What you are asked to do:
The lines from the top of the records below through the one containing "ホーム (14, 914)" are to be transcribed exactly, and nothing else is to be added.

━━━ Extracted material ━━━

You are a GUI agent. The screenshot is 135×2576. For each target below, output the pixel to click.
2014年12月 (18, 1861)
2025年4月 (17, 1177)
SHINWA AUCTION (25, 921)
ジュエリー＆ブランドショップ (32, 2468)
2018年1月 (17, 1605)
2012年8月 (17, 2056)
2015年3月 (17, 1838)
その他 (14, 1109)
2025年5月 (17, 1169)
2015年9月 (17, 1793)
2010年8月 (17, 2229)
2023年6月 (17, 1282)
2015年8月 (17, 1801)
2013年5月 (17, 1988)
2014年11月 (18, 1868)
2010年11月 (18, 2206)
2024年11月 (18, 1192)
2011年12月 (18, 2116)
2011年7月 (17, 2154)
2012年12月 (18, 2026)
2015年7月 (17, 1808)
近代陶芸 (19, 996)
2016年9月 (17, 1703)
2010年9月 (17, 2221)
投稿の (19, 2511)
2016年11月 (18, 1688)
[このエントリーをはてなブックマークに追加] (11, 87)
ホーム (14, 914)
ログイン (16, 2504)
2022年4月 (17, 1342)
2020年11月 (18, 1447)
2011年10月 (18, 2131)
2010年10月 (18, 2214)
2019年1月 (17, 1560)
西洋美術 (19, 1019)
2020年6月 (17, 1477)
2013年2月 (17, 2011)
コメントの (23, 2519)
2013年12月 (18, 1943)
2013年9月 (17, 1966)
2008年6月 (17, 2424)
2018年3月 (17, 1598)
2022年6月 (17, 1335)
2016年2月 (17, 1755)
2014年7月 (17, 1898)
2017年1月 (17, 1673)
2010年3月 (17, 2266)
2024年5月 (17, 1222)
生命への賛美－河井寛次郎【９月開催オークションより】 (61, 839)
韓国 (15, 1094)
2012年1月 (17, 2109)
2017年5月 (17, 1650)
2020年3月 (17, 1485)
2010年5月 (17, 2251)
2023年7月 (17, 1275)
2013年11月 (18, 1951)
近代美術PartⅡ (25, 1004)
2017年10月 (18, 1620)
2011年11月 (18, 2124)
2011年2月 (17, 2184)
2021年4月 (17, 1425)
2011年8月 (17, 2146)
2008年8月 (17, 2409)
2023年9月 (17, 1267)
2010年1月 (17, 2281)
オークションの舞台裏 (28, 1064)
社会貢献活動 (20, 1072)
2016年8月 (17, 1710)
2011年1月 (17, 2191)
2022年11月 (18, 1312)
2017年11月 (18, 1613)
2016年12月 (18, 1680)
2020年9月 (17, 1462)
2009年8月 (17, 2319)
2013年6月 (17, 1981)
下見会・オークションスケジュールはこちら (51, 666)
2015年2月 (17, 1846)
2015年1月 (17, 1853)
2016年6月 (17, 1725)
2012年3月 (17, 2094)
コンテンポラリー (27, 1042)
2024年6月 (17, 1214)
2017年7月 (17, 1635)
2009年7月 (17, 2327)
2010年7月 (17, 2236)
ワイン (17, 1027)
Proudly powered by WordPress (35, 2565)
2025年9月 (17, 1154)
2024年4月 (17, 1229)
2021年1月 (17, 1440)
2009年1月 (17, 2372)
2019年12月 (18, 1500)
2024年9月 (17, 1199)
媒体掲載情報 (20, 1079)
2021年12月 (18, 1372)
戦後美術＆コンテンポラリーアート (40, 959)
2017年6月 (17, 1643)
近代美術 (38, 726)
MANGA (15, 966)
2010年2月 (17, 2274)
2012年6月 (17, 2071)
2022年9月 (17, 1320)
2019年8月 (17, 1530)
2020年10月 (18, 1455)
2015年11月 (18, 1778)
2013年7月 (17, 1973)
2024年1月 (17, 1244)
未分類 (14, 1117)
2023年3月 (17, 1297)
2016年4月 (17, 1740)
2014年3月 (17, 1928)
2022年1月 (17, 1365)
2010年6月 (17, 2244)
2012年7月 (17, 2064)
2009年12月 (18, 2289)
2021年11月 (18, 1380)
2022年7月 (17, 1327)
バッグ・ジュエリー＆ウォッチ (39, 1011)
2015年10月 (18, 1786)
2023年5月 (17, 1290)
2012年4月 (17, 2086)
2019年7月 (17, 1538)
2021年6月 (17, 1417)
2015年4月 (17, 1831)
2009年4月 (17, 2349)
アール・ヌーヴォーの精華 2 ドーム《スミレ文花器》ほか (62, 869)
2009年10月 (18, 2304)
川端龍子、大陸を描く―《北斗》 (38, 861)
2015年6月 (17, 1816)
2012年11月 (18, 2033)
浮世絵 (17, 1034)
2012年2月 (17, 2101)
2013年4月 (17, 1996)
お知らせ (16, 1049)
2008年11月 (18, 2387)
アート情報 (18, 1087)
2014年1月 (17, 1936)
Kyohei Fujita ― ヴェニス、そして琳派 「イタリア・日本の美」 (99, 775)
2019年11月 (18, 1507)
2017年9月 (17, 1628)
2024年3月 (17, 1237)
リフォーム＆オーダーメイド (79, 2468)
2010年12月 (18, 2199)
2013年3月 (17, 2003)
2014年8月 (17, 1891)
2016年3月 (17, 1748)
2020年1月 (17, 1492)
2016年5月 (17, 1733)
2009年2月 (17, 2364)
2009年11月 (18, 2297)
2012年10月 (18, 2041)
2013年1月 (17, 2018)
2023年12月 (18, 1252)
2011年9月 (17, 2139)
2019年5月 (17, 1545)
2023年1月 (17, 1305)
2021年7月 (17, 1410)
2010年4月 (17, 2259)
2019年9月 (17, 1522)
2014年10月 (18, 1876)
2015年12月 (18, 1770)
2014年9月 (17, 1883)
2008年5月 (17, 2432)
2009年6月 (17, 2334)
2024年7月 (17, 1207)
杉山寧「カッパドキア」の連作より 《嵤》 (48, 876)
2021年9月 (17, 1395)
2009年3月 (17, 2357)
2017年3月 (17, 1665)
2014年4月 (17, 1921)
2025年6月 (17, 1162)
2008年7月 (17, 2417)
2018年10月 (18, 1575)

━━━

Answer for this exercise:
You are a GUI agent. The screenshot is 135×2576. For each target below, output the pixel to click.
2014年12月 (18, 1861)
2025年4月 (17, 1177)
SHINWA AUCTION (25, 921)
ジュエリー＆ブランドショップ (32, 2468)
2018年1月 (17, 1605)
2012年8月 (17, 2056)
2015年3月 (17, 1838)
その他 (14, 1109)
2025年5月 (17, 1169)
2015年9月 (17, 1793)
2010年8月 (17, 2229)
2023年6月 (17, 1282)
2015年8月 (17, 1801)
2013年5月 (17, 1988)
2014年11月 (18, 1868)
2010年11月 (18, 2206)
2024年11月 (18, 1192)
2011年12月 (18, 2116)
2011年7月 (17, 2154)
2012年12月 (18, 2026)
2015年7月 (17, 1808)
近代陶芸 (19, 996)
2016年9月 (17, 1703)
2010年9月 (17, 2221)
投稿の (19, 2511)
2016年11月 (18, 1688)
[このエントリーをはてなブックマークに追加] (11, 87)
ホーム (14, 914)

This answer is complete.